[What this task involves] Start at the line that contains "Task: Choose 同步 in the 更多 menu" in the listing below and extract every line through the last, exactly; leave pictures out.
+ + + + +
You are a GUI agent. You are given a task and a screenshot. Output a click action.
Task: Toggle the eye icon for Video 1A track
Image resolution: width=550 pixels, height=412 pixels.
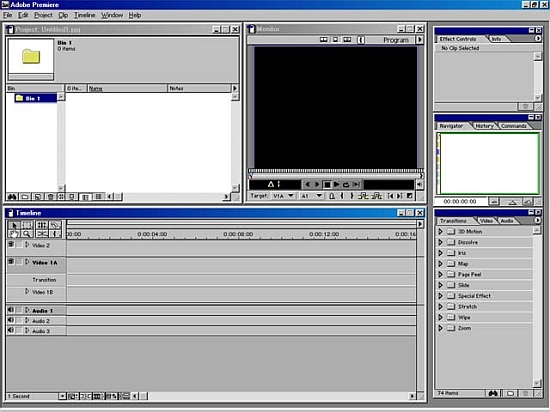[x=11, y=262]
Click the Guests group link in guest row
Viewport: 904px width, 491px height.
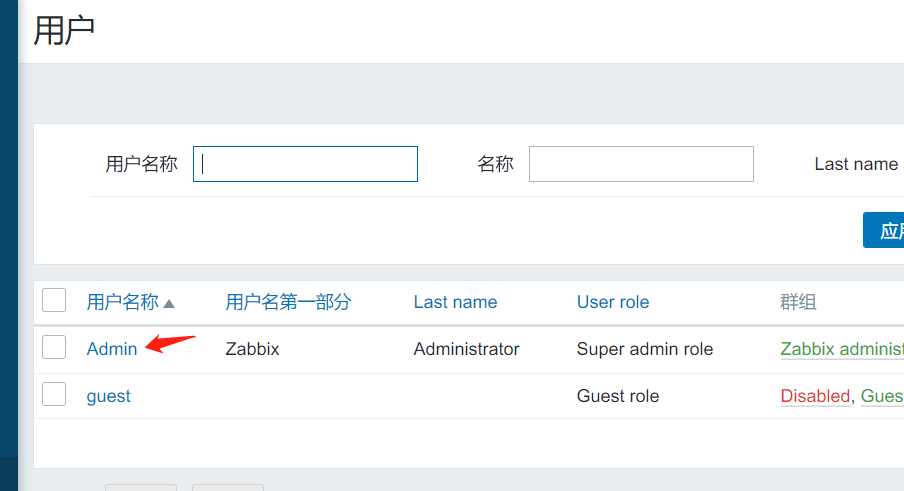[882, 396]
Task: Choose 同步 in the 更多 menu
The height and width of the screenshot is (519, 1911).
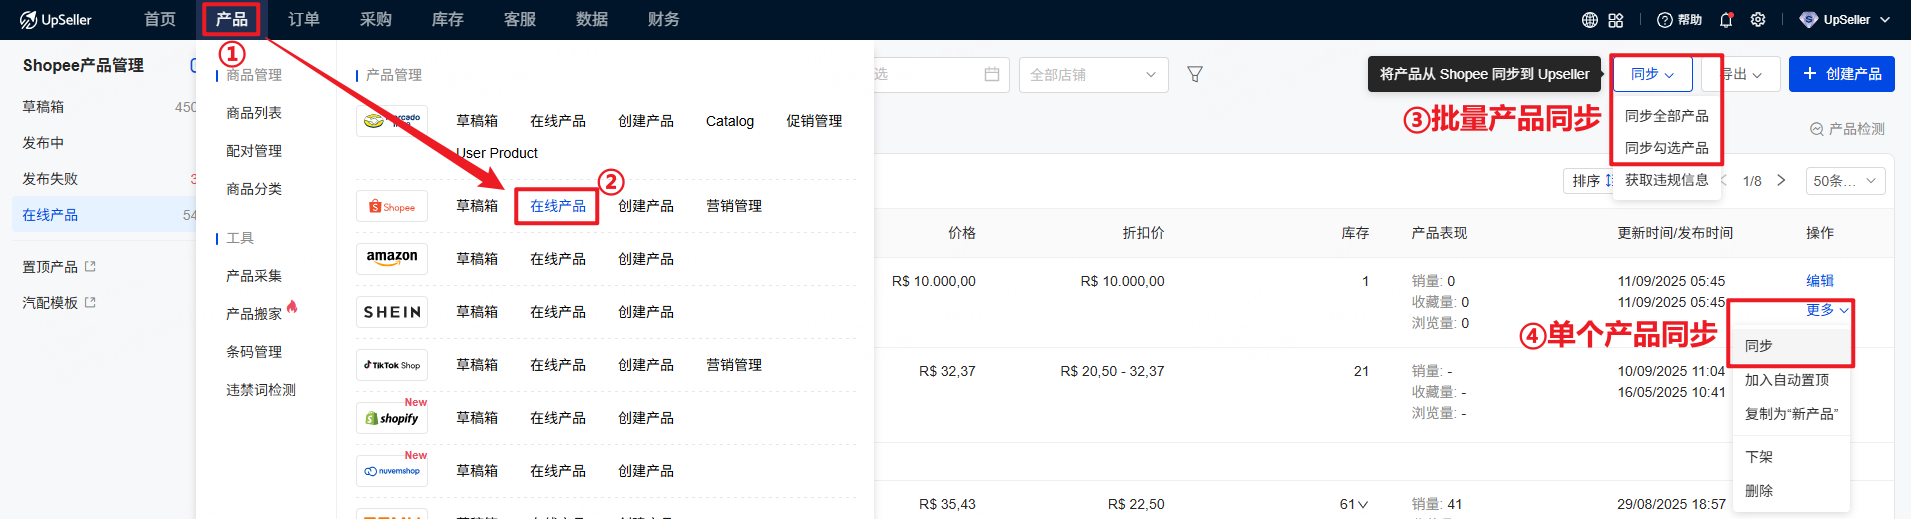Action: pyautogui.click(x=1759, y=346)
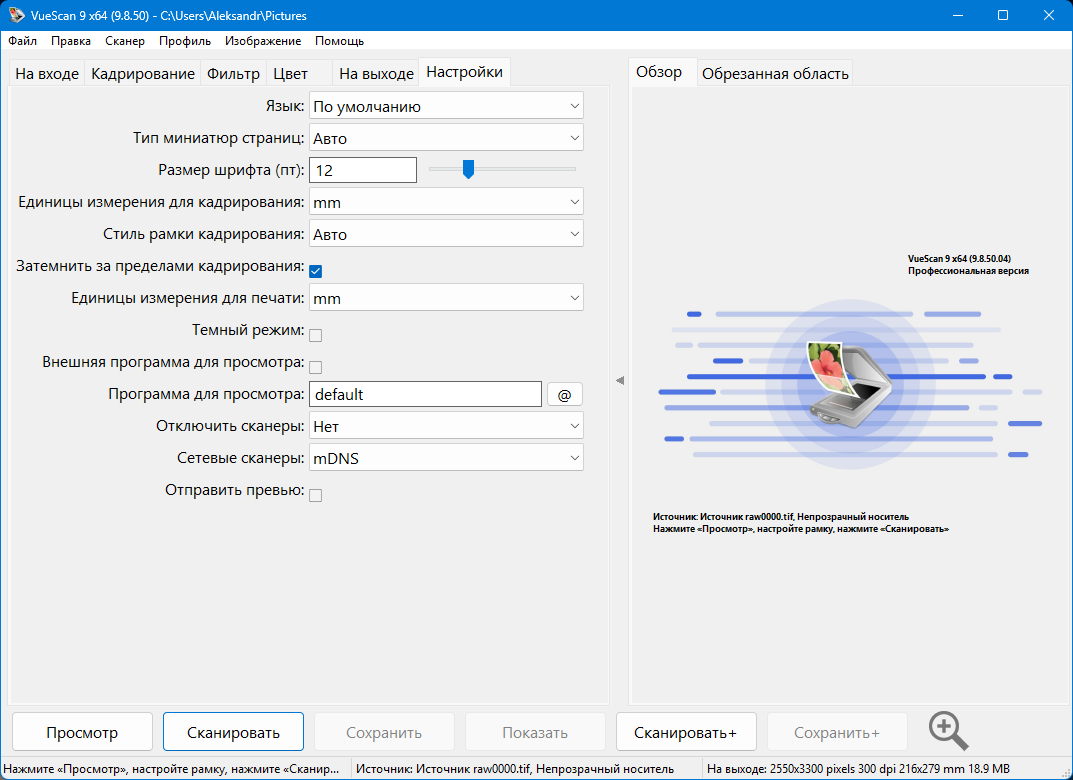Check Внешняя программа для просмотра
This screenshot has height=780, width=1073.
coord(315,367)
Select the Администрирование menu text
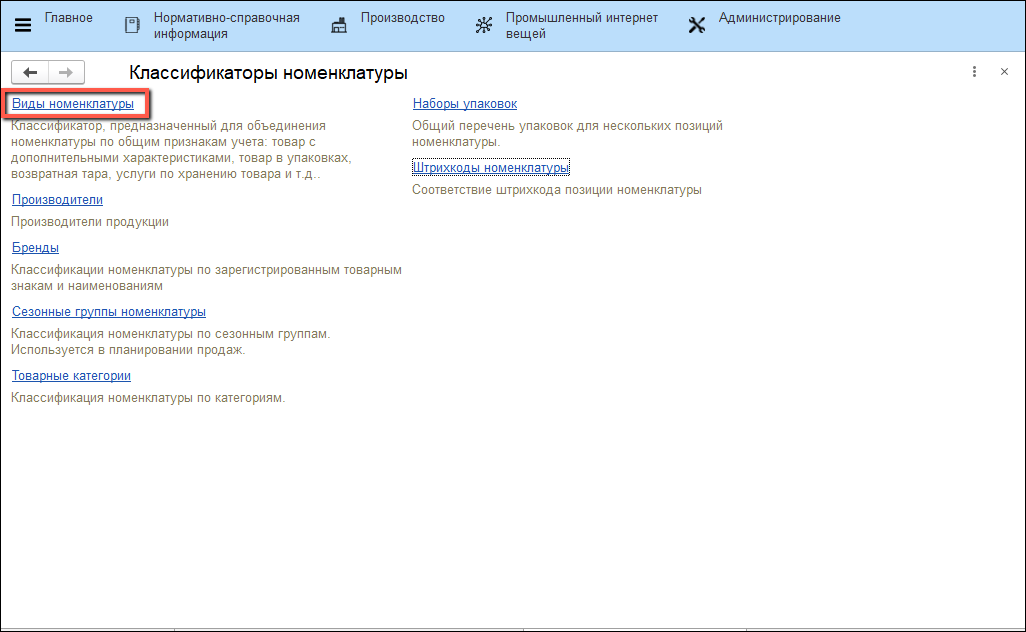The height and width of the screenshot is (632, 1026). tap(779, 18)
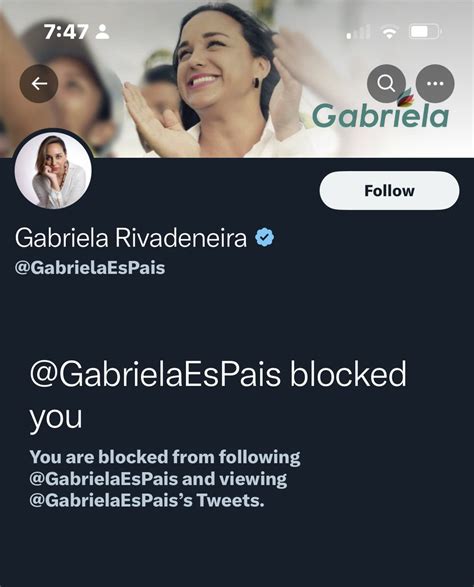Click the Follow button

coord(389,191)
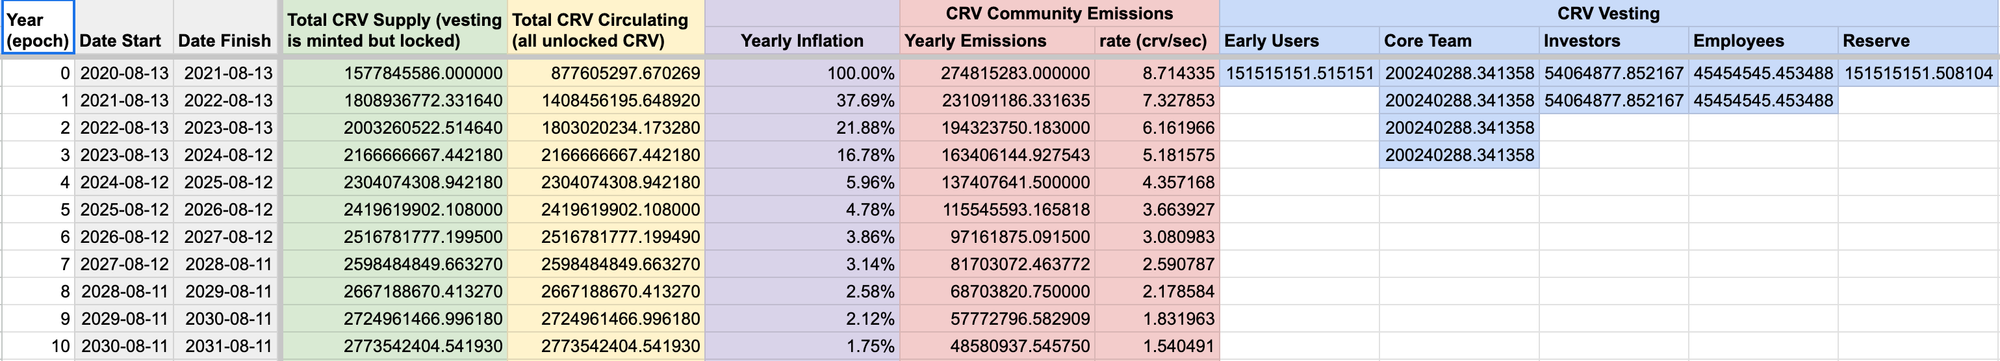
+ + + + +
[Output]
Task: Choose 同步 in the 更多 menu
The height and width of the screenshot is (519, 1911).
Action: pyautogui.click(x=1759, y=346)
Check Внешняя программа для просмотра
This screenshot has height=780, width=1073.
coord(315,367)
Select the Администрирование menu text
The height and width of the screenshot is (632, 1026). tap(779, 18)
Click the Follow button

coord(389,191)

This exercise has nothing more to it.